- EXERCISE -
Write the next part of the outline on how businesses compete, picking up right after its last point on environmental issues.

- READING PASSAGE -
•••••
2. Business is becoming customer-driven-this means that customers' wants and needs come first.

C. COMPETING BY MEETING THE NEEDS OF THE COMMUNITY.

1. STAKEHOLDERS are all the people who are affected by the policies and activities of an organization.

2. Stakeholders include customers, employees, stockholders, suppliers, environmentalists, and elected officials.

3. The challenge for companies in the 21st century will be to ensure that all stakeholders' needs are considered and satisfied.

D. COMPETING BY RESTRUCTURING AND MEETING THE NEEDS OF EMPLOYEES.

1. To meet the needs of customers, firms must give their front-line workers more freedom to respond quickly to customer requests.

2. In many companies this has meant EMPOWERING employees and using CROSS-FUNCTIONAL, SELF-MANAGED TEAMS.

3. It sometimes takes years to restructure and organization so that managers are willing to give up some of their authority.

E. COMPETING BY CONCERN FOR THE NATURAL ENVIRONMENT.

1. Environmental issues include the potential benefits and hazards of nuclear power, recycling, management of forests, ethical treatment of animals, and protection of the air we breathe and the water we drink.
•••••
- INFORMATION SHOWN -
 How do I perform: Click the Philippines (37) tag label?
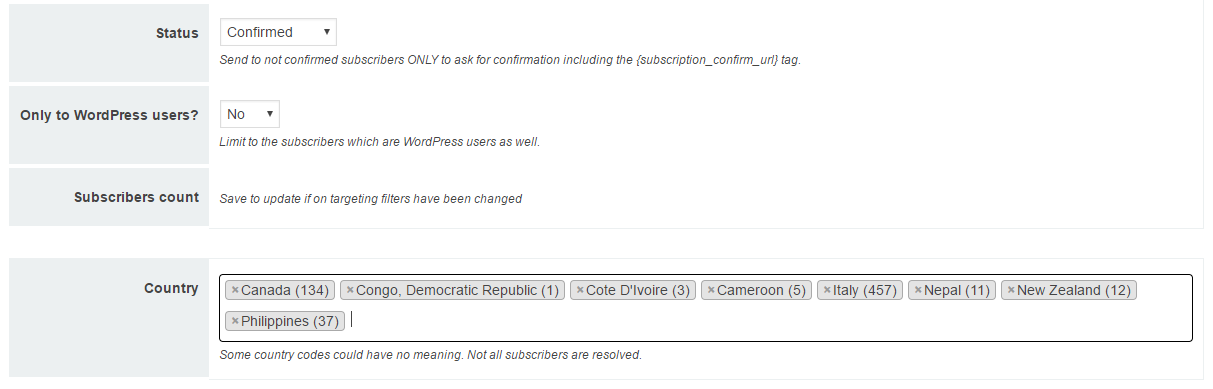(x=290, y=321)
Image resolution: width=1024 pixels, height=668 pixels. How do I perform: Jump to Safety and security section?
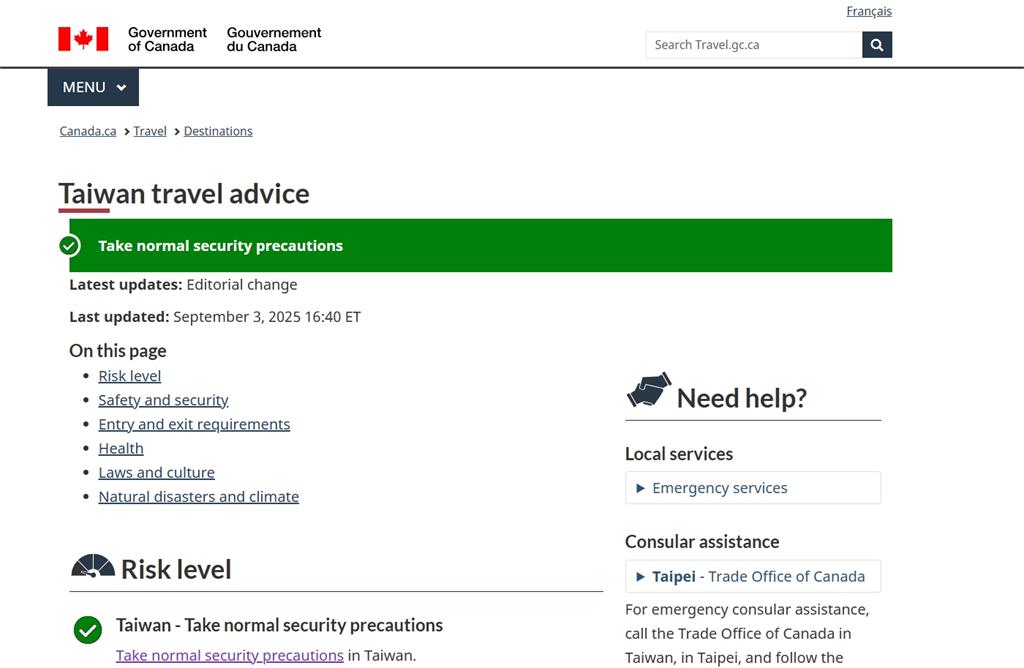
•••••
- OUTPUT FOR THIS TASK -
2. Environmentalism must be a major focus of everyone, and is becoming increasingly so.

VI. THE SOCIAL ENVIRONMENT.

LEARNING GOAL 6. Demonstrate how the social environment has changed and what the reaction of business has been.

A. DEMOGRAPHY is the statistical study of the human population to learn its size, density, and characteristics.

B. MULTICULTURALISM AND ITS ADVANTAGES FOR BUSINESS.

1. The U.S. of the future will be very different from what it is today.

a. Our population will increase by approximately 50%. As the population grows, there will be a greater need for goods and services, creating more jobs.

b. The Hispanic, Latino, and Asian populations will increase.

2. MULTICULTURALISM is the process of optimizing the contributions of people from different cultures.

3. As American workers learn to work with people of all nations, they gain an ADVANTAGE WHEN IT COMES TO NEGOTIATING AND WORKING WITH PEOPLE IN GLOBAL MARKETS.

4. A diverse population is a strong population-there is strength in different views and perspectives.

C. THE INCREASE IN THE NUMBER OF OLDER AMERICANS.

1. By 2030, the 76 million baby boomers will be senior citizens.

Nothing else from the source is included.